• **EXERCICE**
Dans l'extrait sur l'économie informelle à La Réunion, quels exemples comparatifs sont annoncés pour éclairer le débat ?

• **EXTRAIT DE PAGE**
Cette note stratégique, rédigée dans un style adapté à un cadre de la fonction publique, propose une analyse approfondie de cette problématique. Elle examine d’abord les formes concrètes que prend l’informalité à La Réunion, puis les facteurs socio-économiques qui l’expliquent. Un état des lieux chiffré sera dressé à partir des données disponibles (INSEE, IEDOM, CEROM, université, etc.), avant d’élargir la perspective à des exemples comparatifs (Antilles, Mayotte, Afrique de l’Est, Amérique latine) pour éclairer le débat. Seront ensuite discutés les risques et bénéfices sociaux associés à l’économie informelle – à la fois bouée de sauvetage pour la société et frein potentiel au développement structurel. Enfin, des leviers d’action publique envisageables seront présentés, depuis la reconnaissance partielle et l’accompagnement vers la formalisation jusqu’aux dispositifs spécifiques d’intégration ou de régulation. La conclusion formulera des préconisations concrètes et contextualisées pour guider l’action publique face à ce dilemme.

• **DONNÉES FOURNIES**
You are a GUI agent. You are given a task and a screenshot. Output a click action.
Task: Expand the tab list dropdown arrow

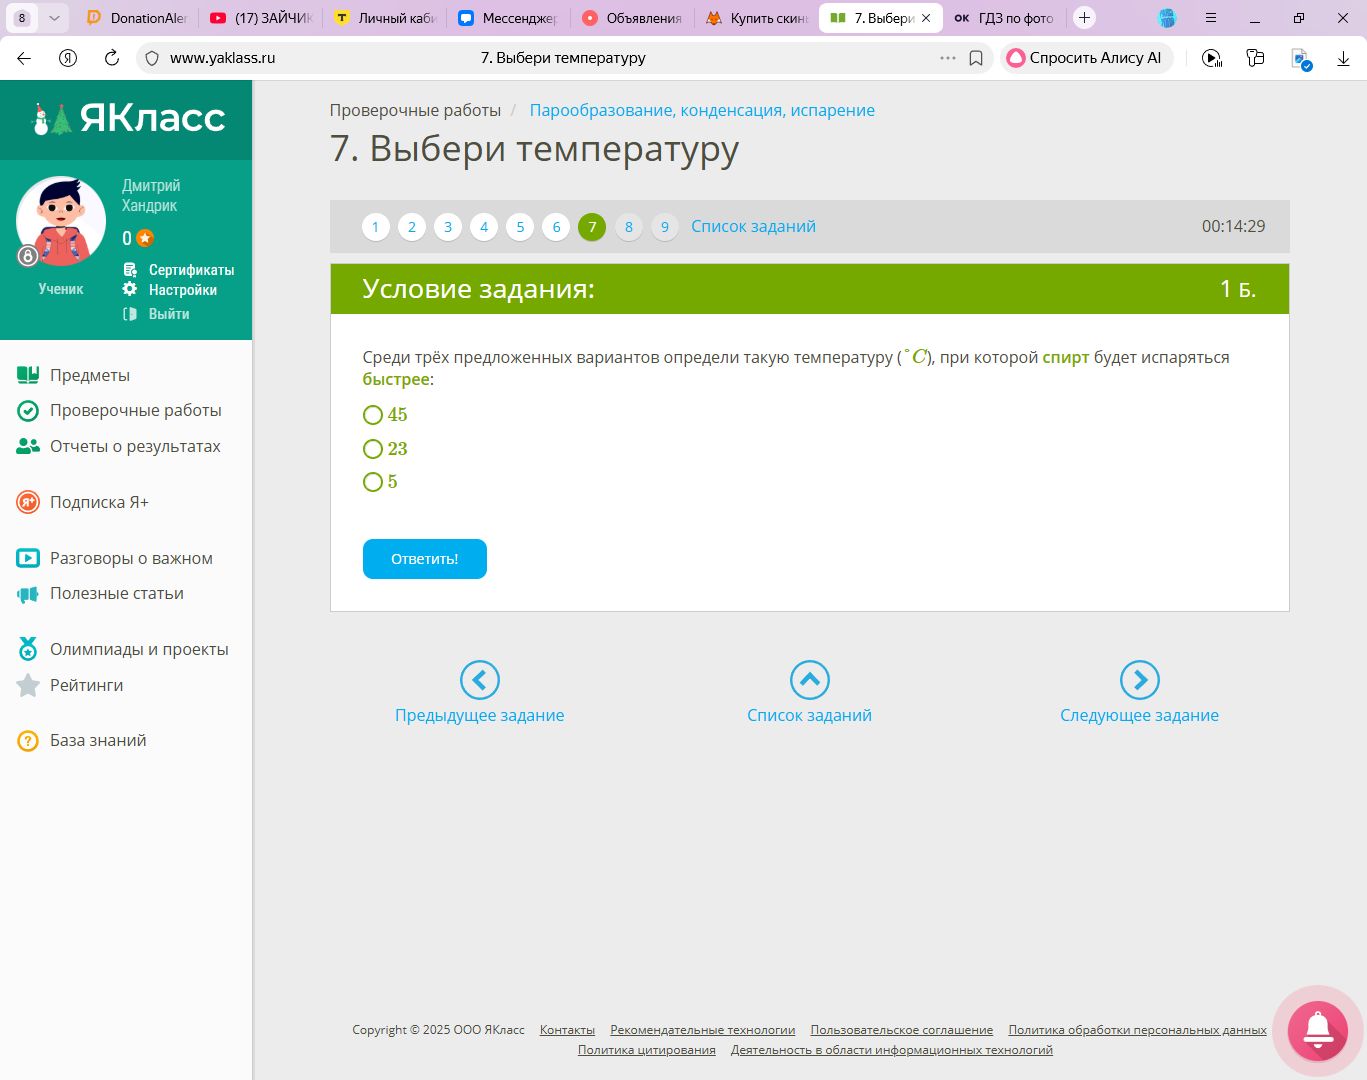click(54, 17)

• **RÉPONSE RÉDIGÉE**
Les Antilles, Mayotte, l'Afrique de l'Est et l'Amérique latine.